Some Parkinson’s patients have already found relief from their symptoms with deep brain stimulation, in which tiny electrodes are surgically implanted in their brains to make a “brain pacemaker,” but this new experiment was the first to try a less invasive form of neural stimulation. If the findings are confirmed in humans, scientists say, the procedure could dramatically improve treatment for the disease by making electrical therapies safer and more broadly available [Technology Review].

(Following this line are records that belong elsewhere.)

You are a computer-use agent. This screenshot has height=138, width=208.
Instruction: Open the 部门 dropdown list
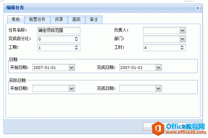coord(182,39)
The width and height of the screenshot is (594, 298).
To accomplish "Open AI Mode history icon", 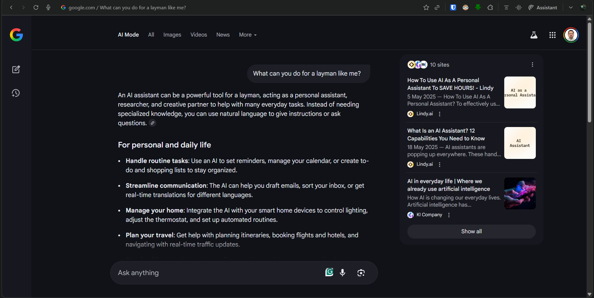I will (16, 93).
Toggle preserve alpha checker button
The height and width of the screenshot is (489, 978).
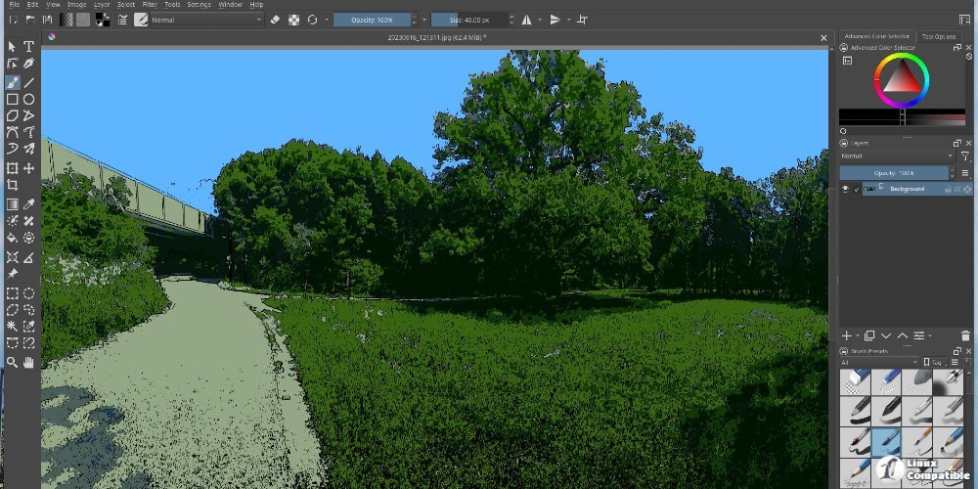click(293, 20)
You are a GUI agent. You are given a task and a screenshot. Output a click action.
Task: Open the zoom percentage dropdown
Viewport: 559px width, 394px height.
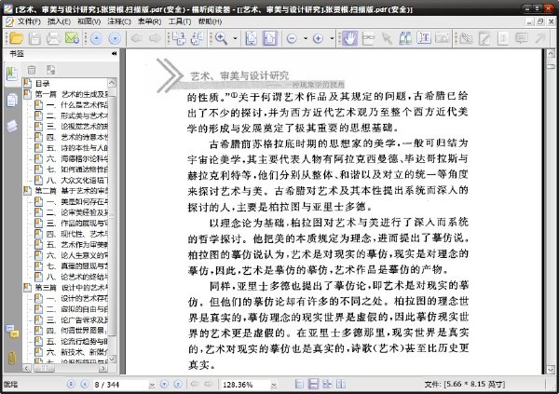pyautogui.click(x=273, y=385)
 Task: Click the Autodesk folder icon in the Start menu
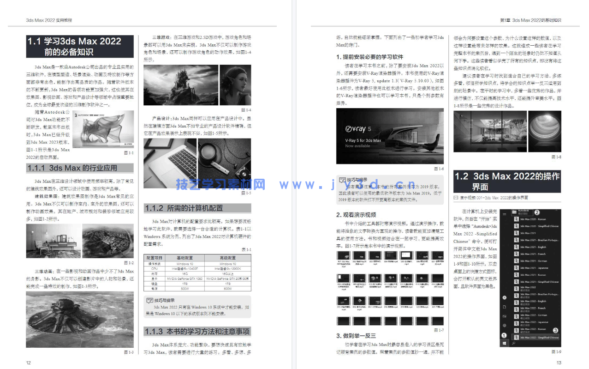514,211
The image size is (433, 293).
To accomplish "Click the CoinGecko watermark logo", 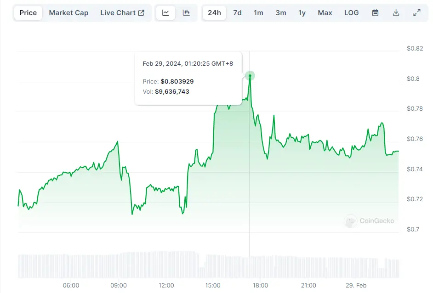I will 370,221.

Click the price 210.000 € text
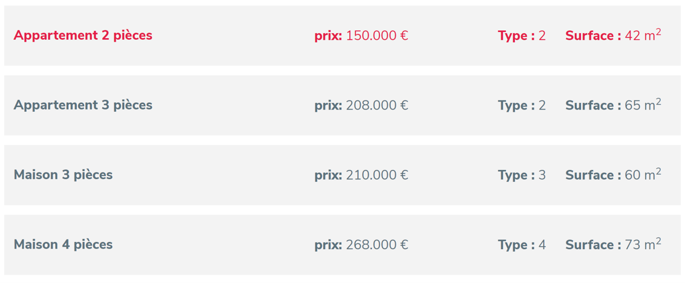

Parkinson’s progressively kills brain cells that produce dopamine, a message-carrying chemical associated with movement. Dopamine replacement drugs can delay symptoms for a while but there is no good treatment and no cure…. In healthy people, neurons fire at different rates as information is sent between the brain and the body to initiate motion. Nicolelis said the problem in Parkinson’s disease is that neurons become scrambled and begin firing all at once [Reuters].
Deep brain stimulation is believed to work by interrupting that synchronized firing and restoring normal neural rhythms. In the new study, published in Science, researchers found that tiny, paper-thin electrodes that are implanted in the spine and touch the outside of the spinal cord have a similar effect. A video of an experiment shows that when the current is switched on, the rat immediately begins to move freely around its cage.
Spinal cord stimulation has previously been used to treat such medical conditions as chronic pain, spasticity, and strokes. But although the technology has been well tested on humans, its benefits for Parkinson’s remain to be seen. An expert on stimulation theories who was not involved in the research, Dr. Rodolfo Llinás, said the treatment “makes good sense,” but he added: “How successfully it will translate to humans is an important issue. The human spinal cord is much more complex than the rodent counterpart, and long-term stimulation might result in nasty secondary effects” [The New York Times].